If you propose working from a home office and spending up to 40 hours (sometimes more) per week in your workspace then why I ask is it not more common to see home offices given heaps of attention in amongst our living quarters?
After all not only is this the area of the home where you will be spending a lot of time, but it’s also the platform from which you’ll be aiming to make a living and put bread on the table.
Making your home office more interesting could and probably should be seen as an investment, and this can be done simply by considering some basic elements of design.
Designing indoor plants into your desk set-up in particular can make working from home more interesting.
Houseplants are known to foster creativity as well as form a vibrant and energetic workplace which can manifest itself to retaining attention and focus longer across working hours.
By thinking of indoor plants as a design feature you’ll be able to use leaf form, leaf structure and color too to add aesthetic value to your office. This was a really enjoyable part of designing our own home offices.
Having built a workspace that is ideal for your needs, you can now think of extending your workstation beyond a single location.
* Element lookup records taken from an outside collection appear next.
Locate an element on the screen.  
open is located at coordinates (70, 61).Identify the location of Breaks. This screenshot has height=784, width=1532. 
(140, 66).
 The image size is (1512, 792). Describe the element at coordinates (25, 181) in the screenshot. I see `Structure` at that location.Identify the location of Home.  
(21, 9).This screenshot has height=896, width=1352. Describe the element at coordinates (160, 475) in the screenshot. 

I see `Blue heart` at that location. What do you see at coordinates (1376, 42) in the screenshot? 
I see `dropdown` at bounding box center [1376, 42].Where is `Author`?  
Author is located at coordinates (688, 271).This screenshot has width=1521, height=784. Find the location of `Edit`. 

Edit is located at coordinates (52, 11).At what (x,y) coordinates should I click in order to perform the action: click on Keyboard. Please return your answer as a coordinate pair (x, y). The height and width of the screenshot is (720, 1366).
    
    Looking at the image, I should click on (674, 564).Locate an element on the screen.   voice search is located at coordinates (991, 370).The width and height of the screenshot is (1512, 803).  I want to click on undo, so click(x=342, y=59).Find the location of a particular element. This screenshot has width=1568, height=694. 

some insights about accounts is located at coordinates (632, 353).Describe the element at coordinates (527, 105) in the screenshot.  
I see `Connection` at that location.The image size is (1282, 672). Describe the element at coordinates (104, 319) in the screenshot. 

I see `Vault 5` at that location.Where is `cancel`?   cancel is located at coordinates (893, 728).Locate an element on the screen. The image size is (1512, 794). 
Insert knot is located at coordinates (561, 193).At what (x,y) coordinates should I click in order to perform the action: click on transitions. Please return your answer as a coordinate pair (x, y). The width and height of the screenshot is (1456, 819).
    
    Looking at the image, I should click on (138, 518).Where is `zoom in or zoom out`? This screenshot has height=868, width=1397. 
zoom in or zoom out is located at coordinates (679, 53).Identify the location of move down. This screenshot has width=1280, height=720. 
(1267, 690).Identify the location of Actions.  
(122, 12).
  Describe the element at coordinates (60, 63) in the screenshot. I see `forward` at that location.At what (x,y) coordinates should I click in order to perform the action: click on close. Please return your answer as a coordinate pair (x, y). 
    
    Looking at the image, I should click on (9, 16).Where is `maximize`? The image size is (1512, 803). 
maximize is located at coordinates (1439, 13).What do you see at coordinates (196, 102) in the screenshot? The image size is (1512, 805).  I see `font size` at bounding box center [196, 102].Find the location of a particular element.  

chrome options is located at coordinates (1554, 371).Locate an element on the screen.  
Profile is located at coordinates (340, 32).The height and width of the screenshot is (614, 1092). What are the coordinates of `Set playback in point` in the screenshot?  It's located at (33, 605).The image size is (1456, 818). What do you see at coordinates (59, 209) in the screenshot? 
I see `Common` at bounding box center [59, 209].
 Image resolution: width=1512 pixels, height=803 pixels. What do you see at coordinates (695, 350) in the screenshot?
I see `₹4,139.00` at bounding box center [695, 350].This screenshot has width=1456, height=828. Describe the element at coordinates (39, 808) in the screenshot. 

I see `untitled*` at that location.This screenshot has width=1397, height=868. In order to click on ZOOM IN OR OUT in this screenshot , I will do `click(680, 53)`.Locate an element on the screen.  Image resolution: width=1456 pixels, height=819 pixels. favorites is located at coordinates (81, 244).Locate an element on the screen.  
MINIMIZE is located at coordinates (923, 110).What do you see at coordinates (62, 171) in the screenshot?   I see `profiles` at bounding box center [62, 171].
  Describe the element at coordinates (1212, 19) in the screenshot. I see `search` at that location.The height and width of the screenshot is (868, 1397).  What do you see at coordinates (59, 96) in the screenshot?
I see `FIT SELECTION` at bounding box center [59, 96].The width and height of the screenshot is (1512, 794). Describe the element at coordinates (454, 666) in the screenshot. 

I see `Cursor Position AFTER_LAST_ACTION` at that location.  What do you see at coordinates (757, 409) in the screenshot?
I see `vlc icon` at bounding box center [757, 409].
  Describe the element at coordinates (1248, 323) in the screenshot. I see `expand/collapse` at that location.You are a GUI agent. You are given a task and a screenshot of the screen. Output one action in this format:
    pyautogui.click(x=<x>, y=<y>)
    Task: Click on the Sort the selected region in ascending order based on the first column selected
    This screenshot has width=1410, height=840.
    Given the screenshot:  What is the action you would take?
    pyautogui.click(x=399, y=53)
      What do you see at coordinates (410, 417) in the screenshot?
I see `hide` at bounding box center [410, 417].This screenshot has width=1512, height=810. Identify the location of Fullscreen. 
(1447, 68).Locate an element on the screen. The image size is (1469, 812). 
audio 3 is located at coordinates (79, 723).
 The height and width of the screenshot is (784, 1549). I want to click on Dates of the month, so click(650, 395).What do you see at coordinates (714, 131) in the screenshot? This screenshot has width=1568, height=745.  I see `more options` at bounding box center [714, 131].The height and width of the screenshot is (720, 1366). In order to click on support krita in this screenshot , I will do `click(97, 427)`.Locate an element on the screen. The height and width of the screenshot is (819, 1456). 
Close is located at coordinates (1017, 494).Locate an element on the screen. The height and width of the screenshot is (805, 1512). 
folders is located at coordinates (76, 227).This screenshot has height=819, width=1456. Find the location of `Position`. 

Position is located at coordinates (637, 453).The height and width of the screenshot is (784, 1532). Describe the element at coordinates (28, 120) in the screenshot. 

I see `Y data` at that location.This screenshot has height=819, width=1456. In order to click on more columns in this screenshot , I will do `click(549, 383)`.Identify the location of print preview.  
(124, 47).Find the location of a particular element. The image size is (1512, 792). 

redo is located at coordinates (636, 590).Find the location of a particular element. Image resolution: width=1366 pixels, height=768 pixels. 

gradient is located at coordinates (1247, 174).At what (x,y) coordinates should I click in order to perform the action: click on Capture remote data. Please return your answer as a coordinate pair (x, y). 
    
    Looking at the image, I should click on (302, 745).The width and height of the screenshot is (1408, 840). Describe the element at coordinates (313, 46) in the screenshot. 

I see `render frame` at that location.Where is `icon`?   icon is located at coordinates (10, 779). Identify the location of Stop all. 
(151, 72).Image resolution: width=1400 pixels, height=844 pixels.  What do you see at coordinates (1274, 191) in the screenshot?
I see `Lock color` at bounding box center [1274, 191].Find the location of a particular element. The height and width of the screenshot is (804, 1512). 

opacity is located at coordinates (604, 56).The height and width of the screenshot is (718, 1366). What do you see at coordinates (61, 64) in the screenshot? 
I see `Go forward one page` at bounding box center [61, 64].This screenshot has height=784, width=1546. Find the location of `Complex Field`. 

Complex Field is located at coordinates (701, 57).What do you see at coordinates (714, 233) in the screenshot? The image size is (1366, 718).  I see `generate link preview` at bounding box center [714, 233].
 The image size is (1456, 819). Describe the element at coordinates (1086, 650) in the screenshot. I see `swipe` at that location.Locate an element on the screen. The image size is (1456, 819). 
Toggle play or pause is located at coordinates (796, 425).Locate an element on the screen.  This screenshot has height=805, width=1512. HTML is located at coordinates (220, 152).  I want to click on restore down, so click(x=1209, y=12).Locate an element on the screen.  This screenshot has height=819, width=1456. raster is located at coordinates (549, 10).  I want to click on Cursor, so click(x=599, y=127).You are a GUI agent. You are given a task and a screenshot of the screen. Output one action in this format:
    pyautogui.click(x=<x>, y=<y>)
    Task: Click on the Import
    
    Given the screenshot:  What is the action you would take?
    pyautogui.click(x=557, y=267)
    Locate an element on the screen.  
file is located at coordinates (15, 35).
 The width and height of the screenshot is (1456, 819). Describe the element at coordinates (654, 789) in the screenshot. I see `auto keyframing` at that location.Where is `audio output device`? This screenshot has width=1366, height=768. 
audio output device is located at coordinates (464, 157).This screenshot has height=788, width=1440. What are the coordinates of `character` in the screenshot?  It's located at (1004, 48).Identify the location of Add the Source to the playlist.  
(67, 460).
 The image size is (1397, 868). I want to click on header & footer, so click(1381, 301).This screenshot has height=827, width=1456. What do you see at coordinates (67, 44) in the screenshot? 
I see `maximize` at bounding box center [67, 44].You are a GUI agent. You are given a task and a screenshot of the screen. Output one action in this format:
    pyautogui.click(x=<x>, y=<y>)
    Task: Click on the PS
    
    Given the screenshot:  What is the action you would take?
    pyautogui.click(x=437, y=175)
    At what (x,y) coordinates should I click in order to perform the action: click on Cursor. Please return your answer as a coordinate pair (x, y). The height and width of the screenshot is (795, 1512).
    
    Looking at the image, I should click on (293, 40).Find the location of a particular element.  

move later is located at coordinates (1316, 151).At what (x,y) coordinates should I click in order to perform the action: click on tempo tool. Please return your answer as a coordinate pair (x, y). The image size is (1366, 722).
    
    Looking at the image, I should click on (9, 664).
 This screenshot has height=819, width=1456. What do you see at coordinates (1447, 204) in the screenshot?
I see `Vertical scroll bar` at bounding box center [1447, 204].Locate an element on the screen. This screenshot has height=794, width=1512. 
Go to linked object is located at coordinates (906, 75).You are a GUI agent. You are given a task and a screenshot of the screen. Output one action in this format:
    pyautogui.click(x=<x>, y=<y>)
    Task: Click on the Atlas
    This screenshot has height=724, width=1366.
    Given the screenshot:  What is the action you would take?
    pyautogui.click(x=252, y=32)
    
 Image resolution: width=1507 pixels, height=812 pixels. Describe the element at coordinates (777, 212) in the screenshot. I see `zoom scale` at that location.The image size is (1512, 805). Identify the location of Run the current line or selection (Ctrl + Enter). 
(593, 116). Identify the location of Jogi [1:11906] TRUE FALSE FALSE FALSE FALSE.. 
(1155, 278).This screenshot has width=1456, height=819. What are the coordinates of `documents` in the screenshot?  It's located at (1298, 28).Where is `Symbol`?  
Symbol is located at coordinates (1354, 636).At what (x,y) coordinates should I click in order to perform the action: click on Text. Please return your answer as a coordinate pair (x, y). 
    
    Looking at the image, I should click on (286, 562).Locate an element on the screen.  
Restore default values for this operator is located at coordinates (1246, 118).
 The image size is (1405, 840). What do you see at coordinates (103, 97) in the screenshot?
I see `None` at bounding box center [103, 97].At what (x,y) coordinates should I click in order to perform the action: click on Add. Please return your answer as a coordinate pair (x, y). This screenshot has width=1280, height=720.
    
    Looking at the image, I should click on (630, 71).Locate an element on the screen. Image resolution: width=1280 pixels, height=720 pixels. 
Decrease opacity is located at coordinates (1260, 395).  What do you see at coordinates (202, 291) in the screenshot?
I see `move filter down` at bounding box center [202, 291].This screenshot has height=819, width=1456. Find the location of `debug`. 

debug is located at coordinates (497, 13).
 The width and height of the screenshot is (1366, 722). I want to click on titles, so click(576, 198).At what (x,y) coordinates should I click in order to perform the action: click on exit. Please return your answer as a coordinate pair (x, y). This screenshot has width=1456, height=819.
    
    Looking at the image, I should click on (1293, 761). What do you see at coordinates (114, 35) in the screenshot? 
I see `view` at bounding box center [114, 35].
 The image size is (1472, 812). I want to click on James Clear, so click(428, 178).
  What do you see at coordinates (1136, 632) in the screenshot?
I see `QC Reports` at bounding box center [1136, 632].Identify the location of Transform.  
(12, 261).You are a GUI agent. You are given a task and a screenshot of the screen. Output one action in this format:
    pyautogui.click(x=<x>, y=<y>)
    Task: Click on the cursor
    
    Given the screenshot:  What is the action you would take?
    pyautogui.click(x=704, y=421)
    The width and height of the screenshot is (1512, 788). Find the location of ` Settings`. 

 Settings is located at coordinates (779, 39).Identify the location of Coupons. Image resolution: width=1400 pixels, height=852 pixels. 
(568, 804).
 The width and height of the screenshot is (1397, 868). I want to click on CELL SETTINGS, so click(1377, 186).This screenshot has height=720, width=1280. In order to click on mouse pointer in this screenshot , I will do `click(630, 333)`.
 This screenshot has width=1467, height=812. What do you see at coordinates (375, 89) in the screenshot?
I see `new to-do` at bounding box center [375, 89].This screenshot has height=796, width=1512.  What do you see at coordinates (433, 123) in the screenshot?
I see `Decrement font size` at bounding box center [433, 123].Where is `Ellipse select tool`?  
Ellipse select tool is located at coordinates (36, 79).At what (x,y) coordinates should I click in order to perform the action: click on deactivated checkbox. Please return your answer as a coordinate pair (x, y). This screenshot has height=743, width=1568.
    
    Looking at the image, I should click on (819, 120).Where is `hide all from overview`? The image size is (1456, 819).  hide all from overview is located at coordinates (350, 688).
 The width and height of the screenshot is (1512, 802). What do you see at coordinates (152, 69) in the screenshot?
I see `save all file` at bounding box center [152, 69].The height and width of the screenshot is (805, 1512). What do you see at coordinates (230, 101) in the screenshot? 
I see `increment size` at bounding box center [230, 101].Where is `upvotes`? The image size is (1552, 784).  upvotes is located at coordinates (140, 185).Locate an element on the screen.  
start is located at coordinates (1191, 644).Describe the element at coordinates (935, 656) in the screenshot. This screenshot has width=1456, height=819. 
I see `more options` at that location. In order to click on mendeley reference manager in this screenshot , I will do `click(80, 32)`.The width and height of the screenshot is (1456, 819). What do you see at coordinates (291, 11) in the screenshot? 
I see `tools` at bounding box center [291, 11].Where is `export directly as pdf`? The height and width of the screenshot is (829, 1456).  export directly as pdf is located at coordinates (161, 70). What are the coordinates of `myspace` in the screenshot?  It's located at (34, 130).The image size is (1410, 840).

Variety is the spice of life and so if you get the opportunity to work outside of your home office, even for short periods of the day, take it as changing scenery not only brings interest but likely also helps improve productivity.
To improve WFH motivation stop working, take a break instead
Fatigue is the enemy.
The value of your work drops immensely when you’re tired or stressed, often to the point when you’ll have to revisit content with a clear head to catch any mistakes that may have crept in.
This is something to always remain aware of especially if you need to be fully switched on and producing your best work.
The challenge in managing fatigue, or tiredness in general, however is that you often only realise you’re at risk when it’s too late.
By which time you’ve maxed out your concentration and have begun to struggle with comprehending written sentences, never mind work to your full potential.
Your brain alone uses a tremendous amount of energy when working at full capacity. Just how much exactly is demonstrated well when we look at an activity that is low in physical exercise yet requiring huge mental exertion. The game of chess.
A recent study revealed that chess Grandmasters can burn up to 6,000kcal per day during an intense competition. That’s equivalent to 2 or 3 times the average adult requires in daily sustenance, and all whilst sitting still!
Taking regular breaks during work therefore allows your brain to recuperate from its exertion. Think of them as creative fuel.
No matter how much you enjoy working, or how good you are feeling at any point in time, to preserve your sharpness until the end of the day breaks are a must.
Timing breaks into your working day can be done using a number of easy to use tools including the Motion Chrome extension which we tested it as part of our research into boosting productivity. It’s now become a permanent fixture on our laptops.